La Défenseure des enfants propose des pistes qui s’avèreront utiles pour organiser la corégulation du web, lorsqu’elle prône un dialogue tripartite, avec les pouvoirs publics, la société civile et les acteurs économiques. C’est en effet la seule solution pour éviter autant que faire se peut la capture de la régulation par les acteurs économiques les plus puissants et permettre à la société civile de jouer enfin un rôle de contre-pouvoir.
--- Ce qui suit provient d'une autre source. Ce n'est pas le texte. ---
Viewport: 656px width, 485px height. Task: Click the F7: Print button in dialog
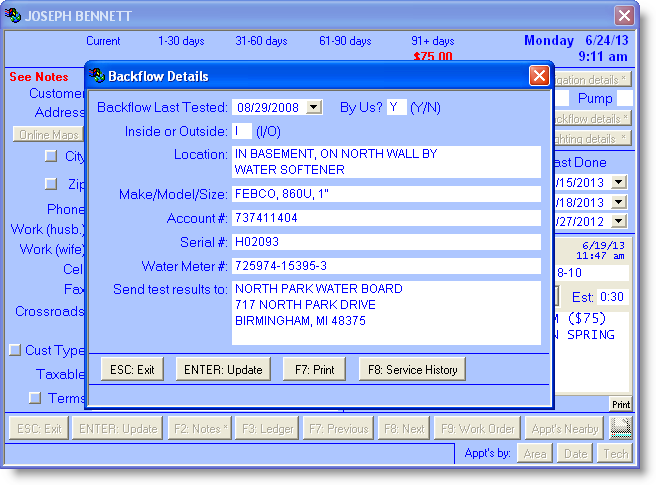point(314,370)
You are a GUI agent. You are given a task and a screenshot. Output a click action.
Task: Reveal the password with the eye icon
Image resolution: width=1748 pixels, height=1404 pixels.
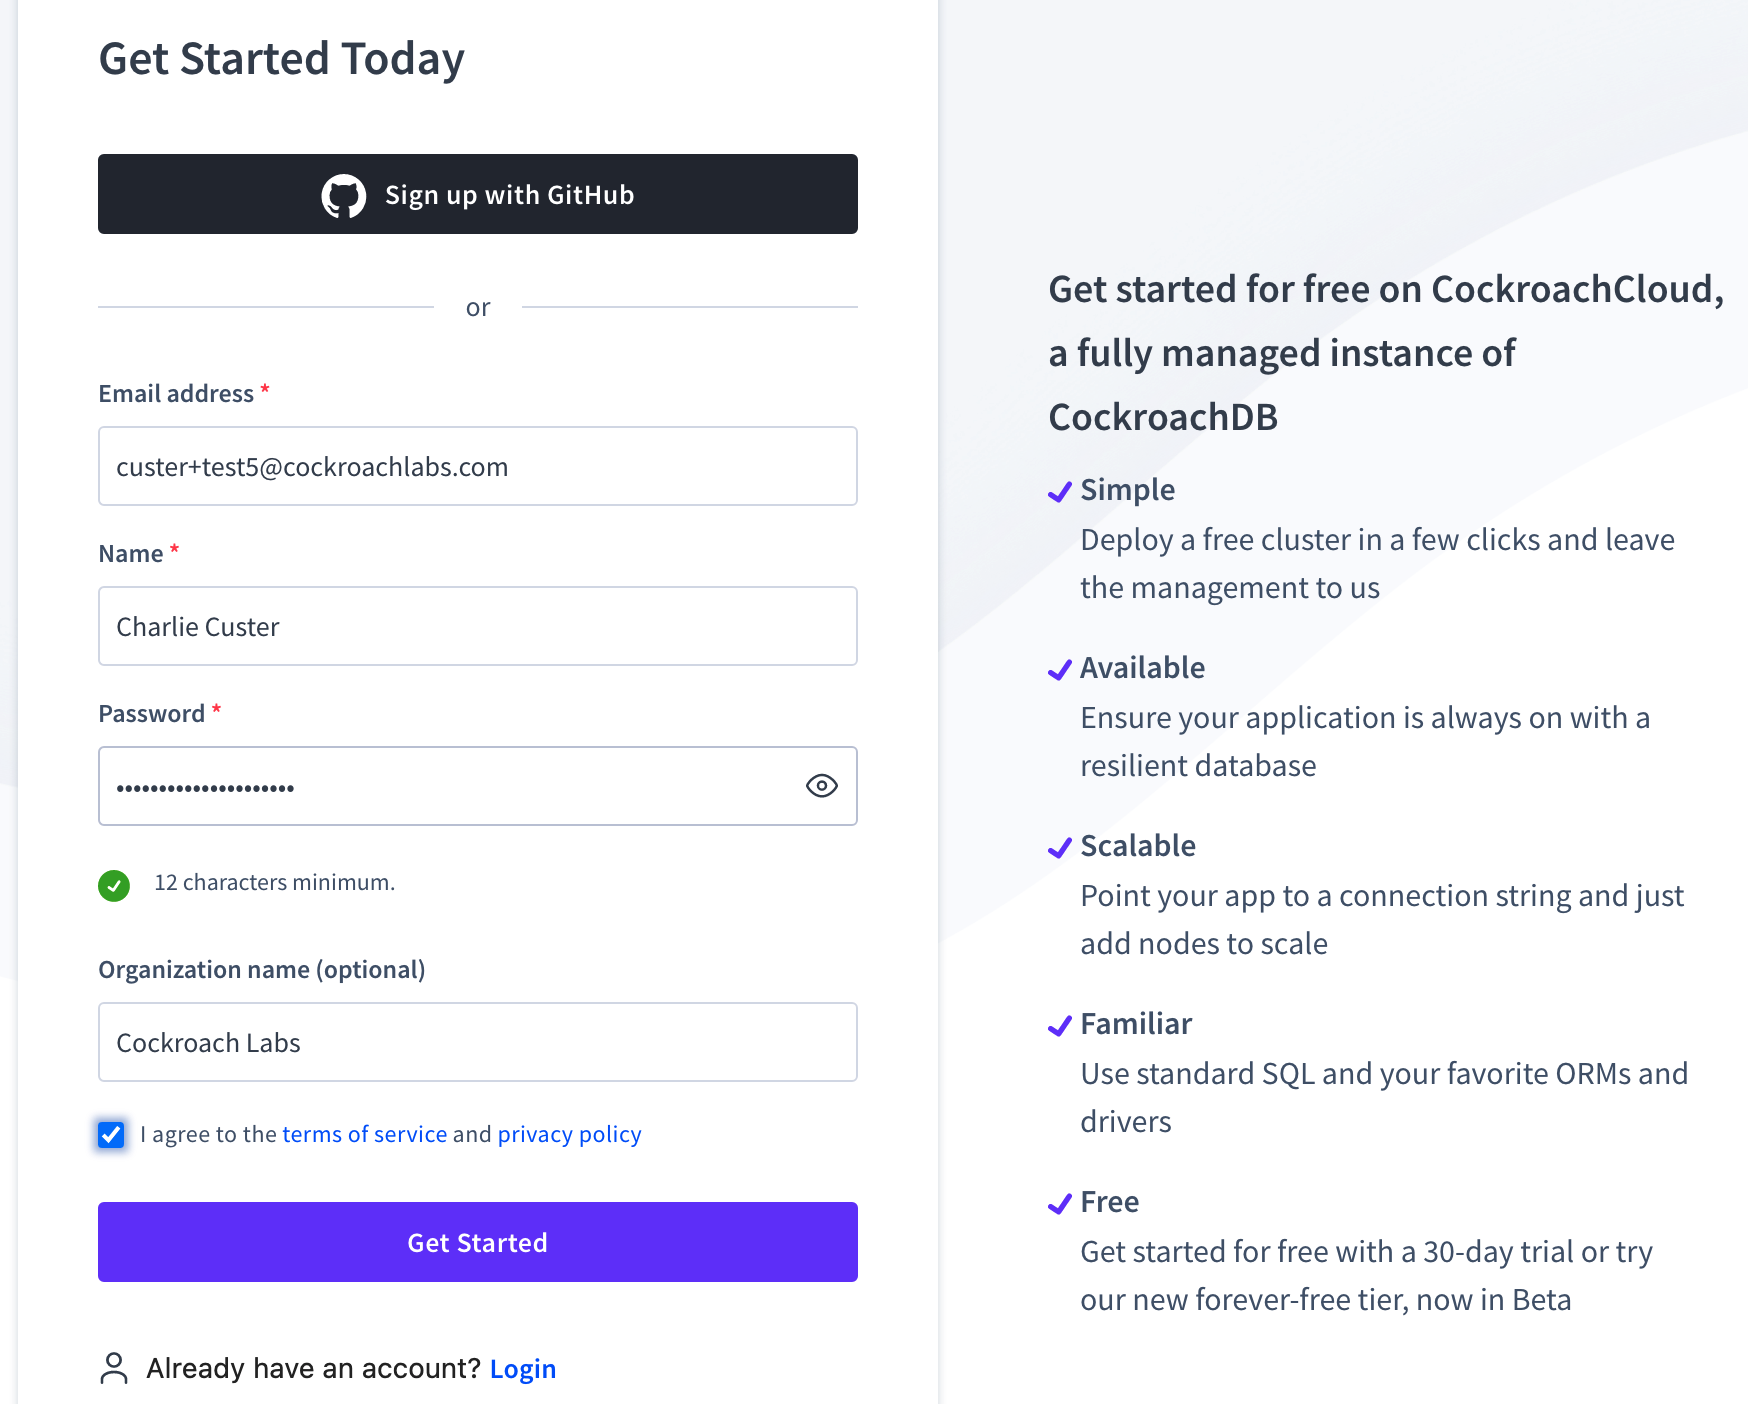(x=822, y=787)
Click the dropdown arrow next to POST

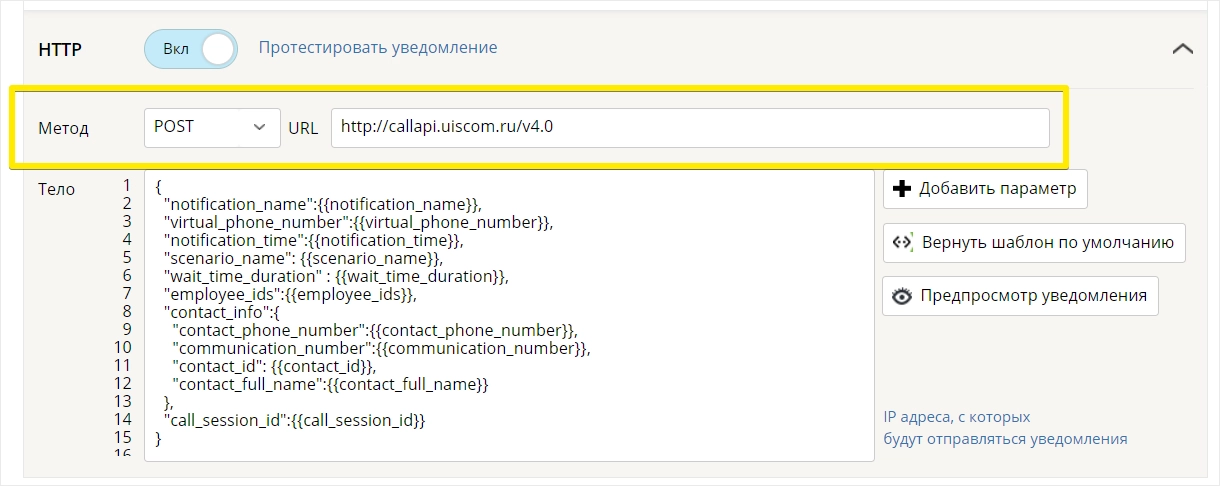260,127
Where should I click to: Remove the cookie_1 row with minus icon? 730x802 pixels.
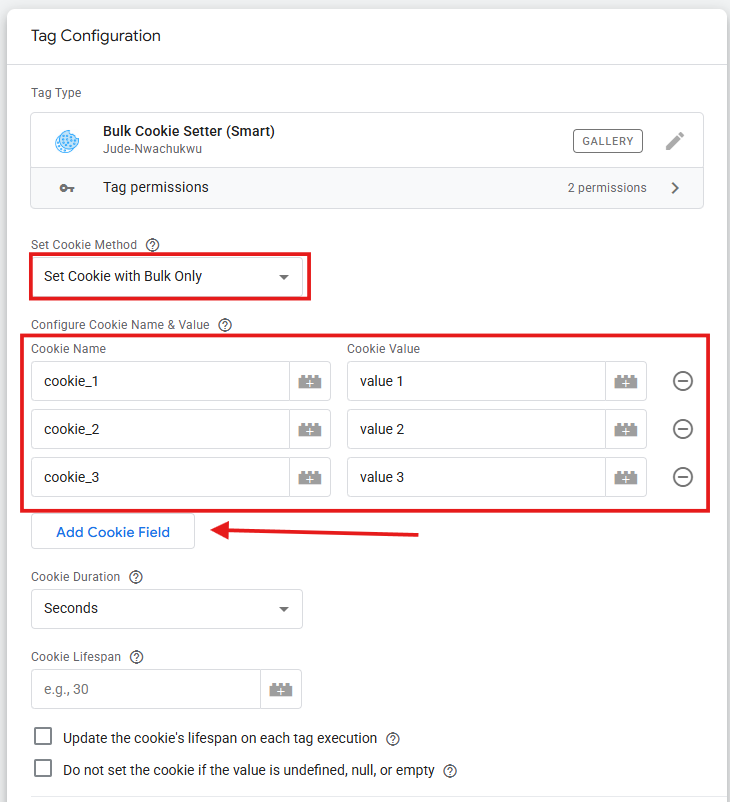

Étant mieux informée, elle pourrait mieux faire valoir ses intérêts, en tant qu’ils sont articulés à l’intérêt général, à condition que ses représentants bénéficient d’une réelle représentativité.
En parallèle, la Défenseure rappelle la nécessité d’une politique de recherche sur les usages, les effets et les conséquences de l’omniprésence des écrans dans la vie des enfants, l’importance du renforcement des mesures d’information du public, l’impossibilité d’une éducation aux médias sans une formation spécifique des enseignants et des éducateurs.
Ne figurent pas parmi les 10 mesures l’urgence de relancer l’évaluation publique des logiciels de filtrage sur les ordinateurs et téléphones portables qui restent à ce jour la seule solution technique d’aide aux parents (et l’information à leur propos), ni celle de la classification des contenus sur internet. C’est pourtant le système qui constitue aujourd’hui, pour la télévision et les jeux vidéo, un repère très apprécié des parents et que la Commission européenne recommande depuis longtemps pour internet. Quoiqu’il en soit, les propositions de ce rapport doivent être au cœur des réflexions sur la prochaine grande réforme de la régulation des médias.